He opened his eyes at that, fixed and unwinking; but he made no attempt to rise.
“Let them crack the shells and wriggle out,” he said. “I have a fancy they will be a poisonous brood, and that La Bourbe is pleasantly remote from their centres of incubation.”
“Timorous! I would not lose a thrill in this orgy of liberty.”
“But if you lost——?” he checked himself, pursed his lips, and nodded his head on the pillow.
“Jean-Louis, I saw the Sieur Julien carried to the scaffold last night. He went foaming and raving of a plot in the prisons to release the aristocrats in their thousands upon us. There is an adder to reproduce itself throughout the city! Truly, as you say, the kennels will swarm with it.”

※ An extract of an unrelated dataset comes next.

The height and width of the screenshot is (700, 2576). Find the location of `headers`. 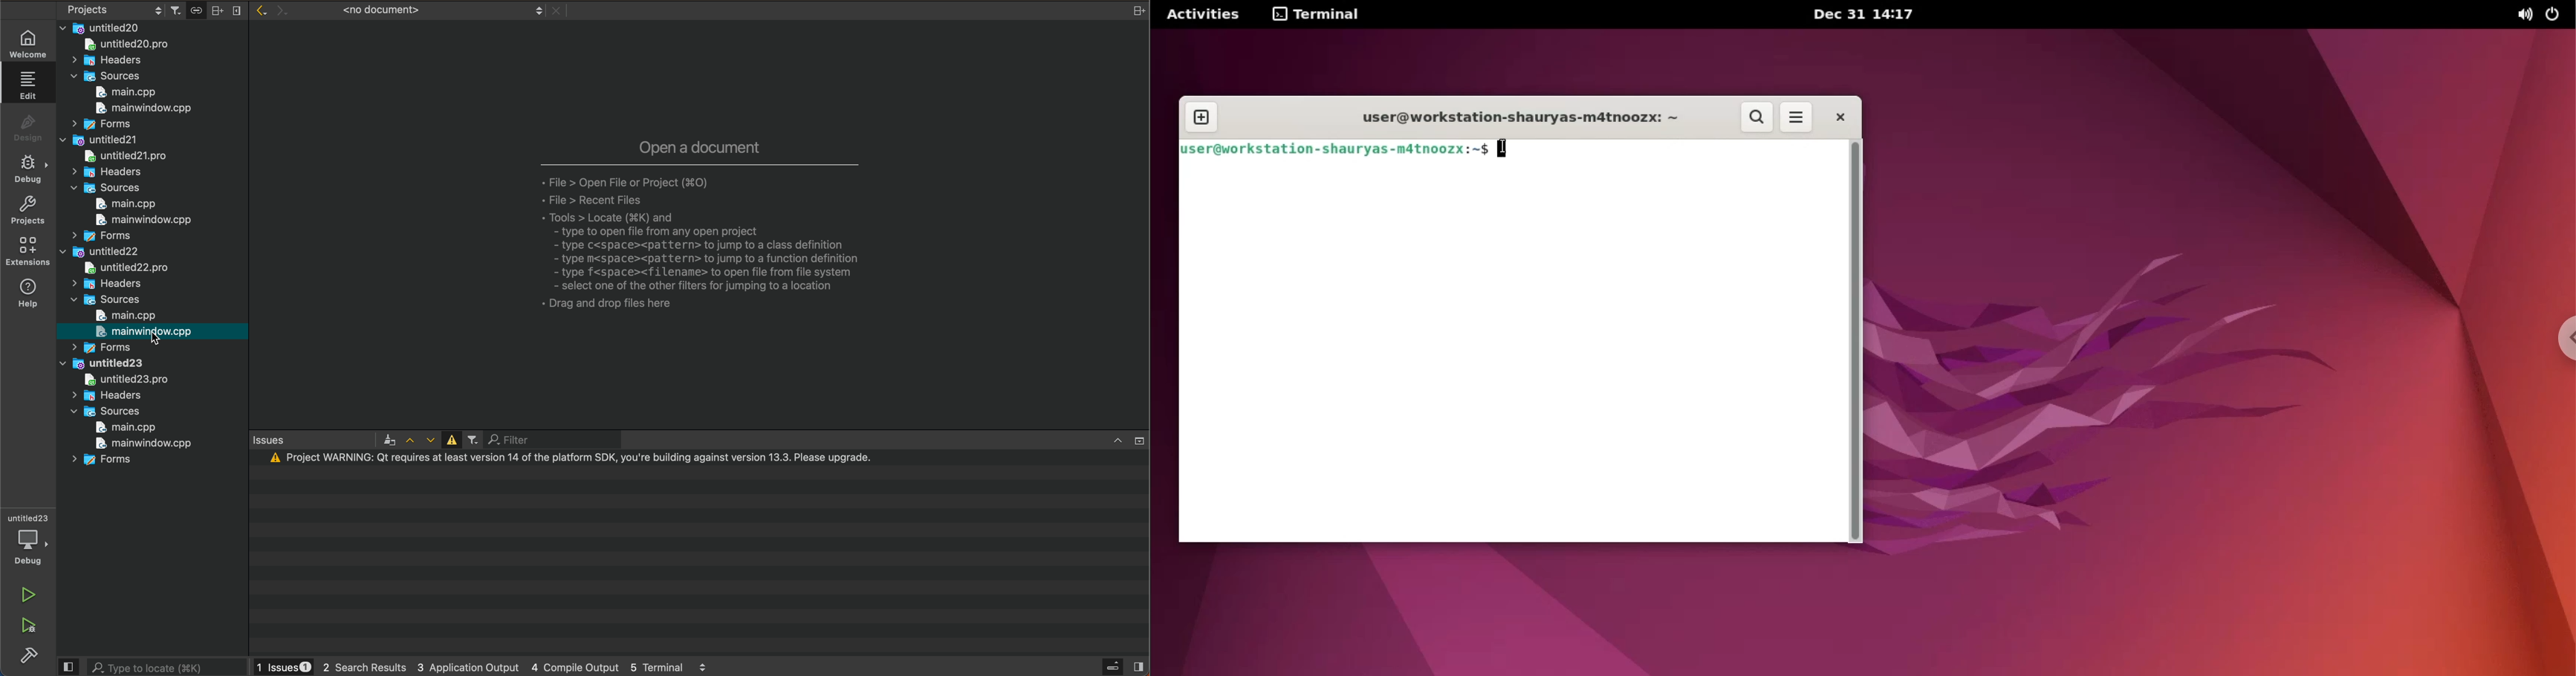

headers is located at coordinates (106, 395).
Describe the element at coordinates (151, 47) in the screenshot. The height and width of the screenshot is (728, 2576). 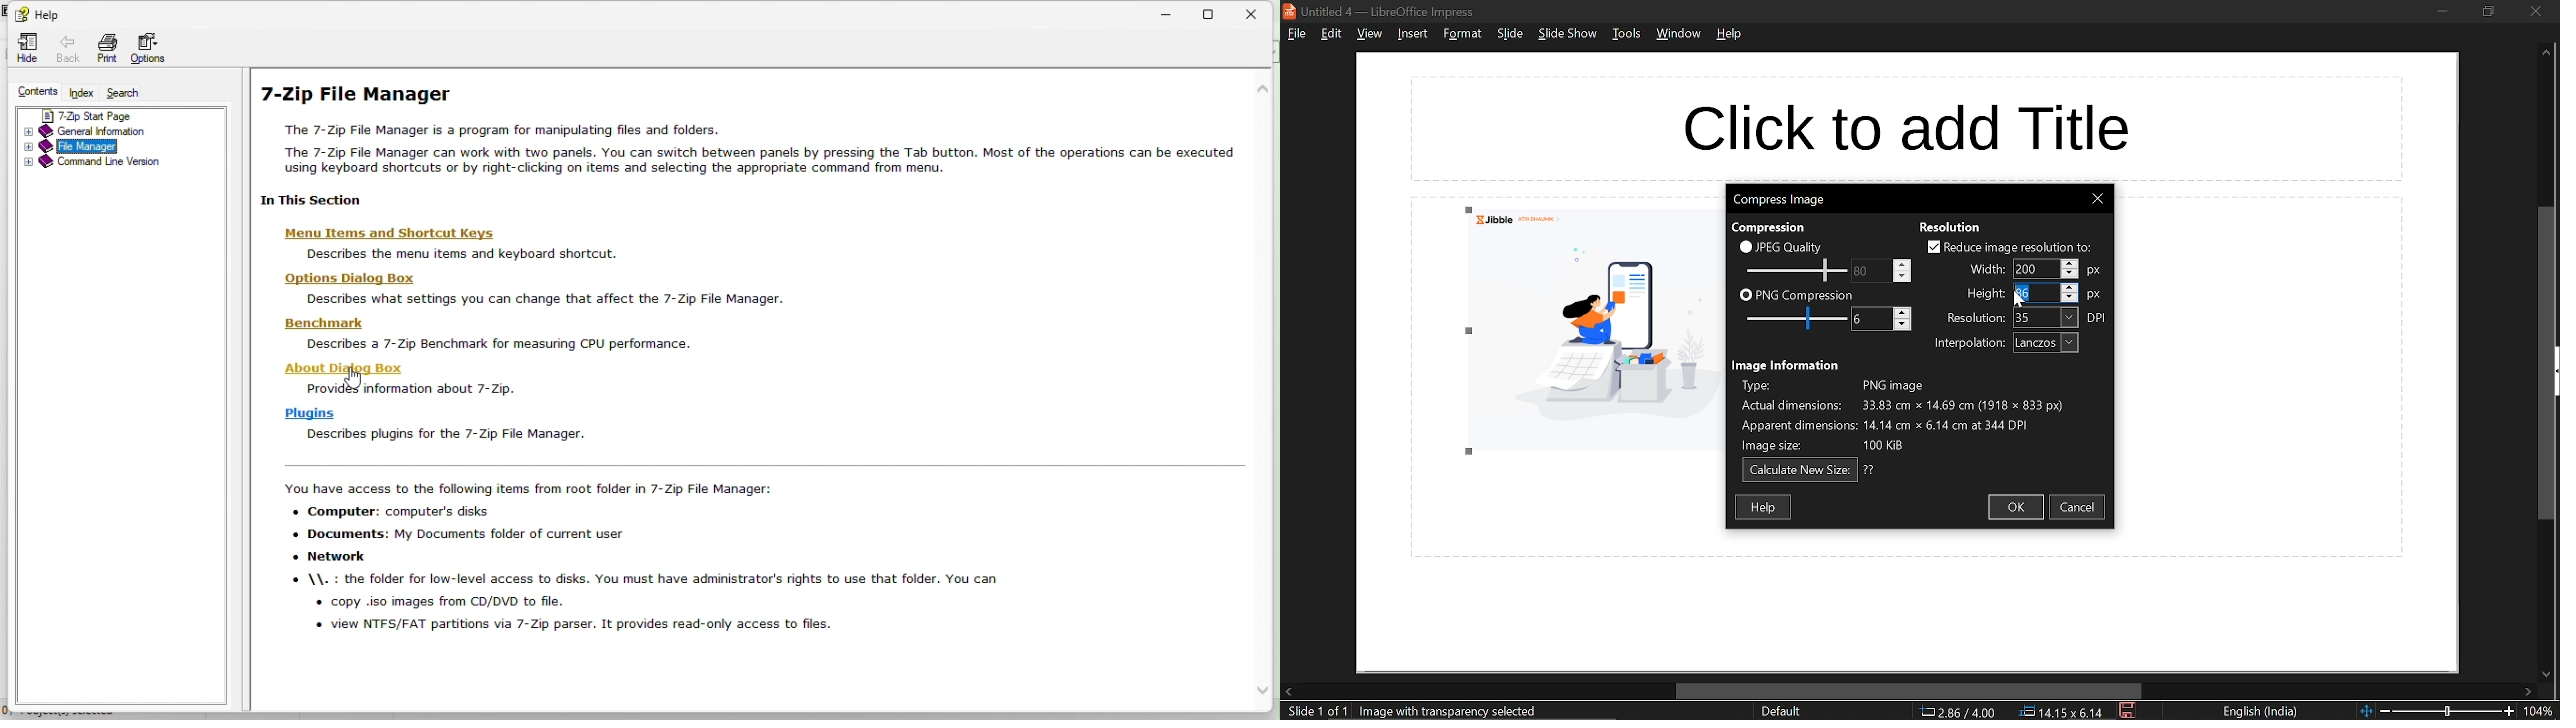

“And many will be bitten? My friend, my friend, there is some dark knowledge in that astute head of yours. And shall I cower at home when my kind are in peril?”
“My faith! we all cower in bed.”
“But I am going out.”
“Be advised!” (He struggled quickly up on his elbow. His face bore a clammy look in the sunlight.) “Be advised and lie close in your form—like a hare, Jean-Louis—like a hare that hears the distant beaters crying on the dogs. Twitch no whisker and prick not an ear. Take solace of your covert and lie close and scratch yourself, and thank God you have a nail for every flea-bite.”
“What ails thee of this day then, morose?”